The study, carried out by Royal Caribbean, has shown that the average child has been abroad six times before their 10th birthday, while their grandparents have only been abroad eight times in their life. Moreover, the majority of parents polled claimed that, while travel is a normal part of their own child’s life, they only ventured out of the country twice before the age of 10.
According to the research, today’s 10-year-olds have been on an average of two cruises, four ferries, and seven aeroplanes. They have also tasted street food abroad, visited a foreign market or souk, learned as many as six new foreign phrases while abroad – and even been for a ride on a Tuk Tuk.
In fact, as many as 83% of the 2000 parents who took part in the study said their children are better travelled and more cultured than they ever were at the same age, while a further 73% said as a result their children can speak more foreign words than they can.

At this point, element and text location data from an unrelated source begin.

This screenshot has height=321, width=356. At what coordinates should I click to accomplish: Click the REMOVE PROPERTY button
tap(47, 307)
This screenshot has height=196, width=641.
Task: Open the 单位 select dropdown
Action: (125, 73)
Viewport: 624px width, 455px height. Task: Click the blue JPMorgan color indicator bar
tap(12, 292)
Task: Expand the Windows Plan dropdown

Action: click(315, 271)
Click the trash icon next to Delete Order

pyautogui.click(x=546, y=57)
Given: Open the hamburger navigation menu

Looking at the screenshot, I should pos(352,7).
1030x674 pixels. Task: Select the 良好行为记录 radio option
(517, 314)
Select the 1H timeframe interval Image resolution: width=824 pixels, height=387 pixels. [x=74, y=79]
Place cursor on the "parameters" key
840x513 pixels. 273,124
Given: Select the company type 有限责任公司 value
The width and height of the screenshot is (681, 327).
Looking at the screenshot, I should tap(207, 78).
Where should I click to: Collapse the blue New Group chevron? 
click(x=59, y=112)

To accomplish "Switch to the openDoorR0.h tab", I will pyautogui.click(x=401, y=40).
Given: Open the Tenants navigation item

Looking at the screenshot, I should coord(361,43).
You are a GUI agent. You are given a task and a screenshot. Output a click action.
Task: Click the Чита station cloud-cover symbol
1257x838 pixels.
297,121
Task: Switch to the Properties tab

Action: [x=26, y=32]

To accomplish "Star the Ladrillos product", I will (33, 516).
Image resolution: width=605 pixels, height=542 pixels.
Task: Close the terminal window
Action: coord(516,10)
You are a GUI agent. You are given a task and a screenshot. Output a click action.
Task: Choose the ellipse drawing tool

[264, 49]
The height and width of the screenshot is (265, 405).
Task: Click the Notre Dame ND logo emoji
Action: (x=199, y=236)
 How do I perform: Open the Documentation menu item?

81% felt their children were lucky that their horizons had been widened by travelling to other places. However, a more begrudging 83% complained that their children had no idea how lucky they were to have all the trips away and holidays that they do. 68% said their children are actively involved in the researching and planning of holidays.
Generational expert Dr Paul Redmond, who analysed the findings of the study, commented: “For the travel industry, Generation Z is incredibly important. Not only do they exert a powerful influence on their parents, they are a generation that care more about experiences and travel than any other generation. So it is important the travel industry listens to them – the annual, two week ‘fly and flop’ holiday on the beach is not going to cut it for them and holiday companies will need to take this into consideration when shaping the holidays of the future.”